Everything's Great in Afghanistan
December 8, 2004
I feel that these two paragraphs paint a nice picture of the fallacy our leaders are trying to project (from this article):
"We gather to mark a historic moment in the life of the nation and in the history of human freedom," Cheney said at a news conference with Karzai beforehand on the grounds of the presidential palace, a turreted stone structure set against distant, snow-dusted mountains. "Now the tyranny is gone, the terrorist enemy is scattered and the people of Afghanistan are free."

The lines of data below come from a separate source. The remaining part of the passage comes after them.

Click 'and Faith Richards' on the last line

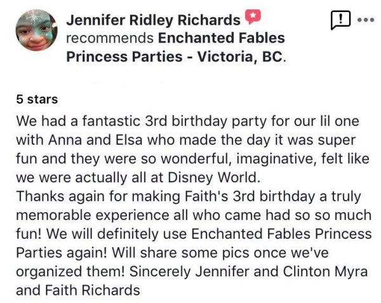click(77, 292)
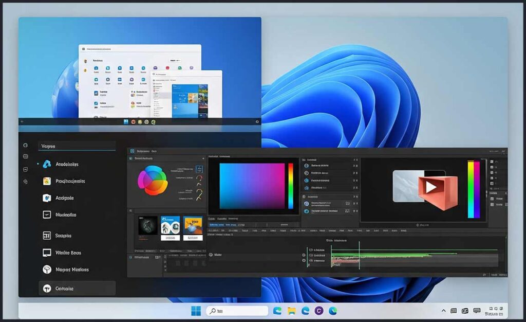The width and height of the screenshot is (526, 322).
Task: Open the first effect icon in the effects list
Action: click(x=306, y=166)
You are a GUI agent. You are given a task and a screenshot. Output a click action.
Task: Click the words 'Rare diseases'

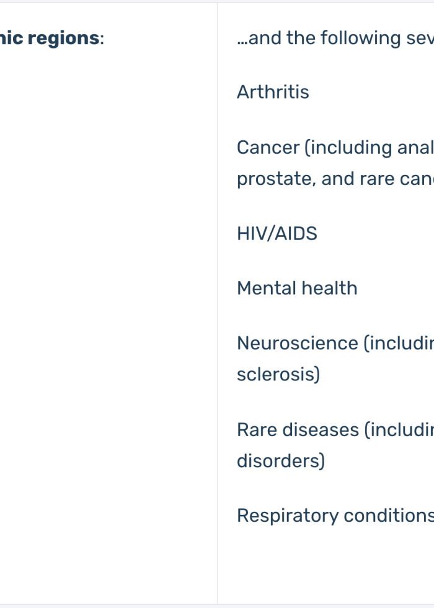coord(298,430)
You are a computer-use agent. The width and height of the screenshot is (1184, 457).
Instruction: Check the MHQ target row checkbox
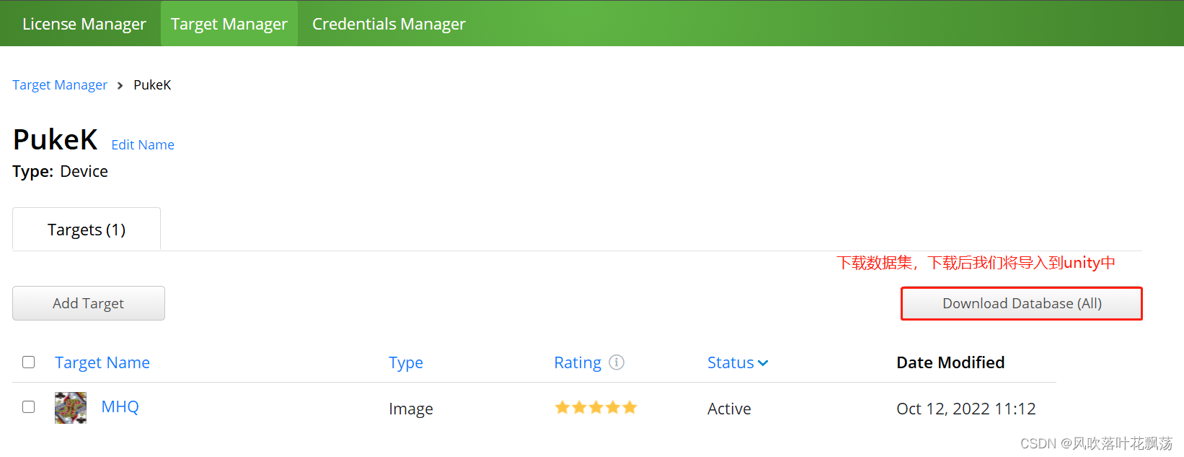(x=29, y=407)
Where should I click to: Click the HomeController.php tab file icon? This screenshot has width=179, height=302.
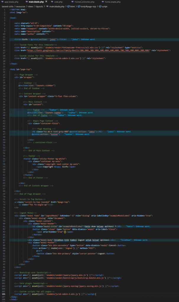(x=73, y=2)
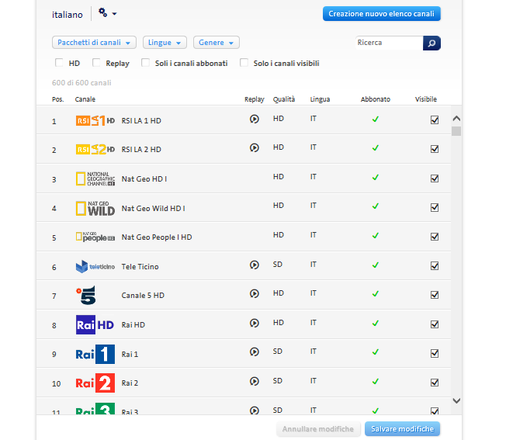The width and height of the screenshot is (506, 440).
Task: Tick the Replay filter checkbox
Action: [96, 63]
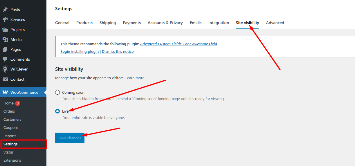Viewport: 355px width, 166px height.
Task: Click Home with notification badge 3
Action: point(9,103)
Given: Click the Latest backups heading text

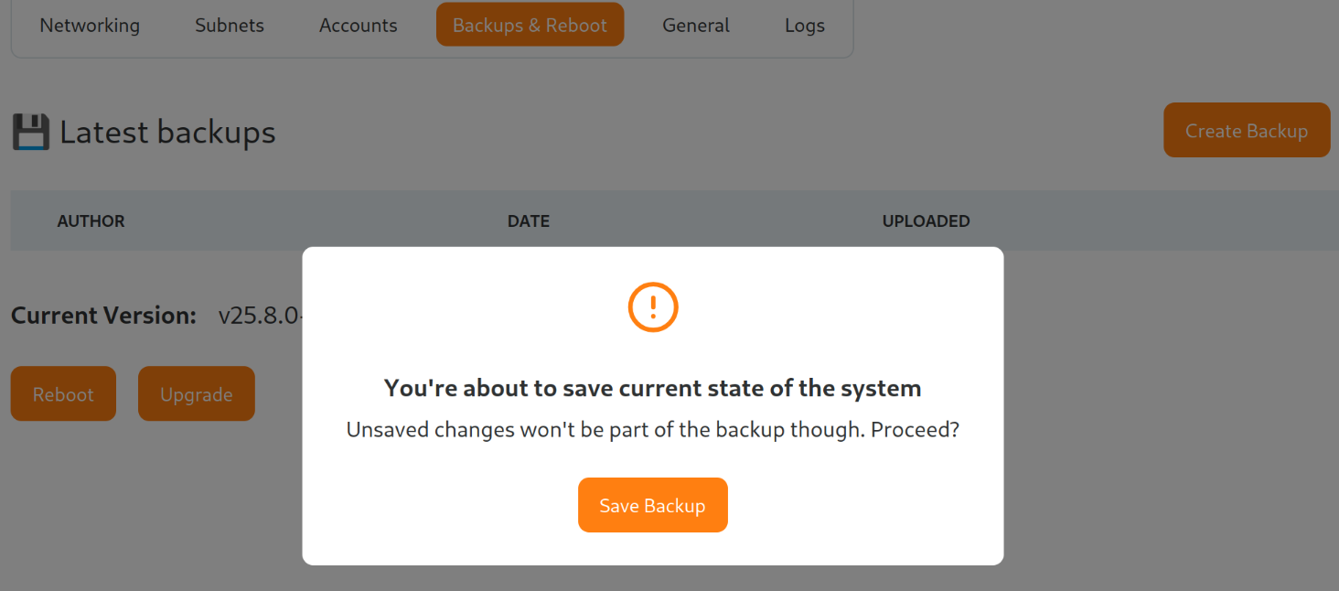Looking at the screenshot, I should point(167,133).
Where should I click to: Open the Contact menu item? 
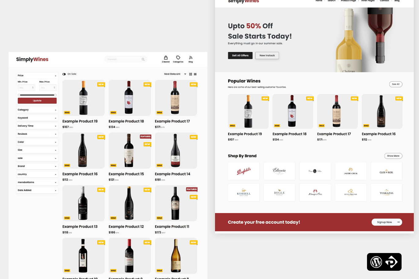[384, 1]
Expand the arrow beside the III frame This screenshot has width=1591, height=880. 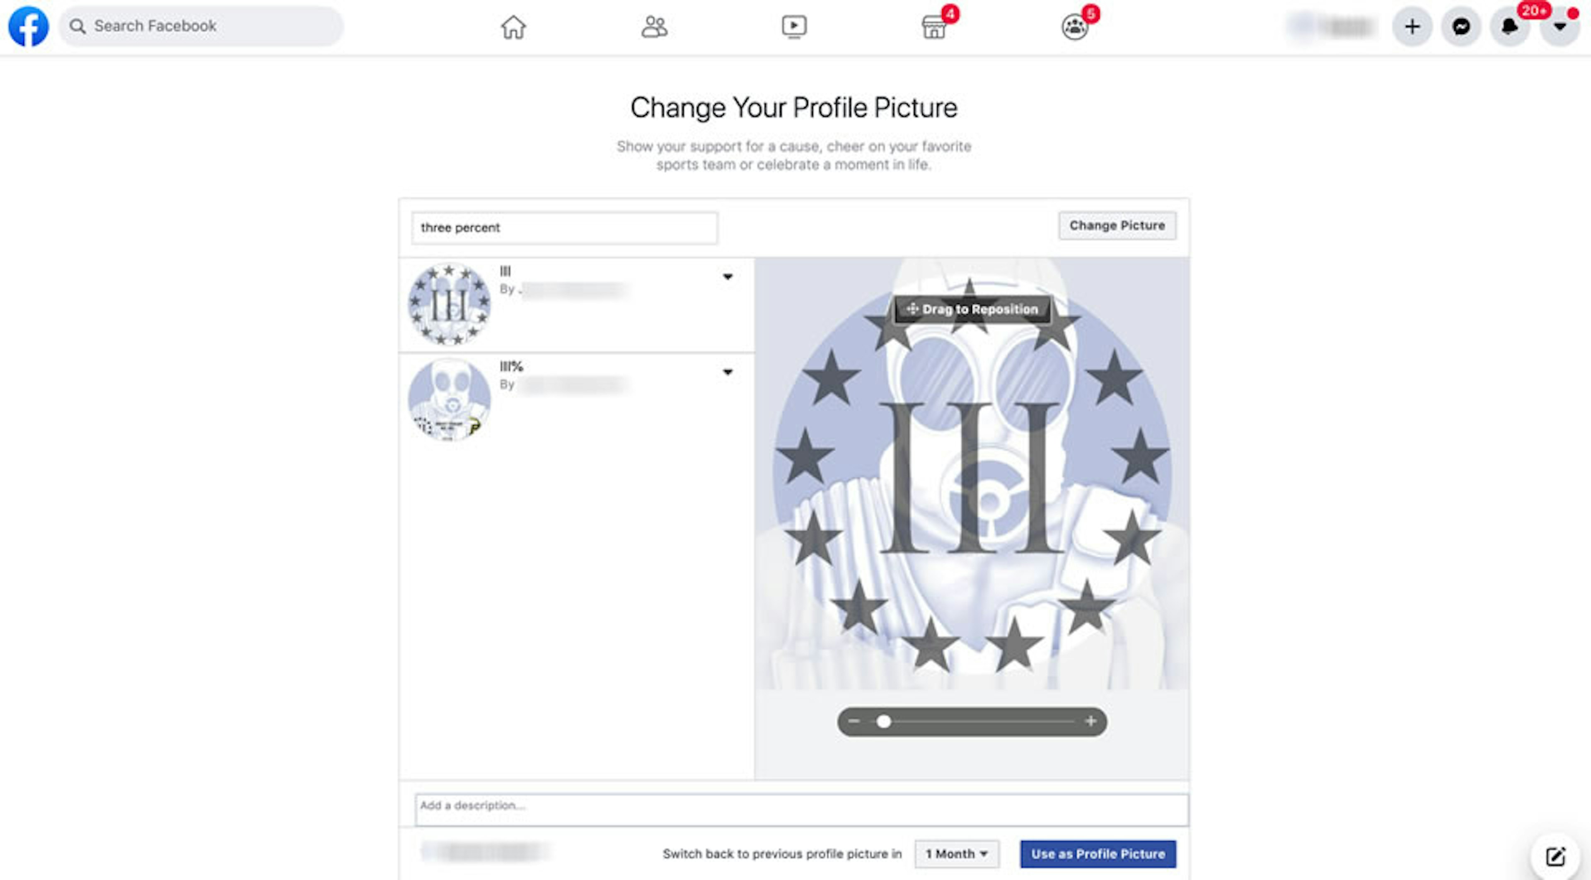click(728, 277)
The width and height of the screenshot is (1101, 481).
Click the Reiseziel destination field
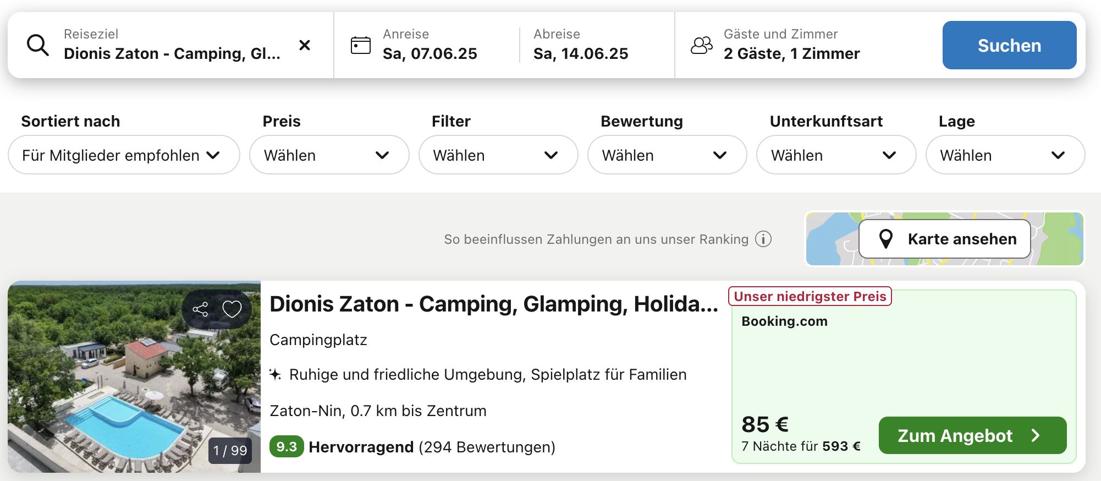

Security for the inauguration was heavy even by the standards of this dust-caked, militarized city. Major roads were closed, U.S.-led multinational troops patrolled on foot and in armored vehicles, and sharpshooters with telescopic sights manned rooftops while helicopters whirred overhead. There are 16,000 U.S. combat troops in the country, according to the Pentagon. NATO oversees 8,500 multinational troops providing security.
As significant as it is that they pulled off an election, the country is hardly free. From what I've read, the Taliban has essentially taken over the countryside, leaving Karzai to be mayor of Kabul. We should have directed all our energies to Afghanistan from the time we invaded, instead of the Iraq fiasco. Now, we're stuck in a halfway hell in both countries.